### REQUIRED ACTION
For every line in the entries that contains "resolution", show the whole line.

━━━━━ TASK INPUTS

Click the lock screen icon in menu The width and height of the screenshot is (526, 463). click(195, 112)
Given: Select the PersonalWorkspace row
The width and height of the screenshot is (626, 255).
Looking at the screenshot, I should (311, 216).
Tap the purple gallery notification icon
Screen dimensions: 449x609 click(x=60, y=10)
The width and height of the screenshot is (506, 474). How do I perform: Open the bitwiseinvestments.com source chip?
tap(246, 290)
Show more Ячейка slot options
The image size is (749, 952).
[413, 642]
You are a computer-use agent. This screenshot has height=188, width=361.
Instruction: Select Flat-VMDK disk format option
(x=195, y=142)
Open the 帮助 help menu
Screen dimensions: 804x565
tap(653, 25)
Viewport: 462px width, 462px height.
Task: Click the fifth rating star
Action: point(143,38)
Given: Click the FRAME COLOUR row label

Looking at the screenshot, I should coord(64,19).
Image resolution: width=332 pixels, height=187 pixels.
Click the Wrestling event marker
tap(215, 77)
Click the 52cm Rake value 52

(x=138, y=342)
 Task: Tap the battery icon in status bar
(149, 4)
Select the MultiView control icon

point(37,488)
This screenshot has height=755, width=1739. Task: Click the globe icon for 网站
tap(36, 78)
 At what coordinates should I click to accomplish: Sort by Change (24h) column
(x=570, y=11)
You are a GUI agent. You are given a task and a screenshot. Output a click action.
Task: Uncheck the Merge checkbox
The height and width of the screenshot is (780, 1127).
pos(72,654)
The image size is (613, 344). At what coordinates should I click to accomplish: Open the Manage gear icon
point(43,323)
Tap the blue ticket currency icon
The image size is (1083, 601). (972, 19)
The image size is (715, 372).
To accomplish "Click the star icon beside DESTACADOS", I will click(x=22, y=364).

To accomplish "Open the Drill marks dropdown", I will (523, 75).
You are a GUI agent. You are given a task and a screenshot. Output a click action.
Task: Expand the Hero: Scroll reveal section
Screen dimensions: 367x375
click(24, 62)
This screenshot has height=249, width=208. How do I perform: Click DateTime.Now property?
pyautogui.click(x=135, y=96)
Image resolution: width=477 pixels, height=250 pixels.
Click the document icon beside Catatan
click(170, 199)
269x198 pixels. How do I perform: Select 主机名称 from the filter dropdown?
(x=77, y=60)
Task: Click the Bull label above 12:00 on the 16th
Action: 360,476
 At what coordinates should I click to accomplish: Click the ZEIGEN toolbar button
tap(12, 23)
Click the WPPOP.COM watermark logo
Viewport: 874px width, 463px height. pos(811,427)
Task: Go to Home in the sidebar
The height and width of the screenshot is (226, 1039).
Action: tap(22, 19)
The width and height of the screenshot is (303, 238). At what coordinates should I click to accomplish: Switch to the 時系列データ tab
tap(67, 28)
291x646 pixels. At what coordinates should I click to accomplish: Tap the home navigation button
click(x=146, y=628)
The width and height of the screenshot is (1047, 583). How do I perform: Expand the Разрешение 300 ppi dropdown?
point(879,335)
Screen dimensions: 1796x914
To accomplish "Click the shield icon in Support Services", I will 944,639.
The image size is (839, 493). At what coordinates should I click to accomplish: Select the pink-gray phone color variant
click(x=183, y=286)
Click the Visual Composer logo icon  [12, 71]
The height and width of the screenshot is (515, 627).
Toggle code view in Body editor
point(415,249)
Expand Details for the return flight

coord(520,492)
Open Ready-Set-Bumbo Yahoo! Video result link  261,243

━━━━━━━━━━

### YOUR SOLUTION
Image resolution: width=332 pixels, height=187 pixels.
Image resolution: width=477 pixels, height=250 pixels.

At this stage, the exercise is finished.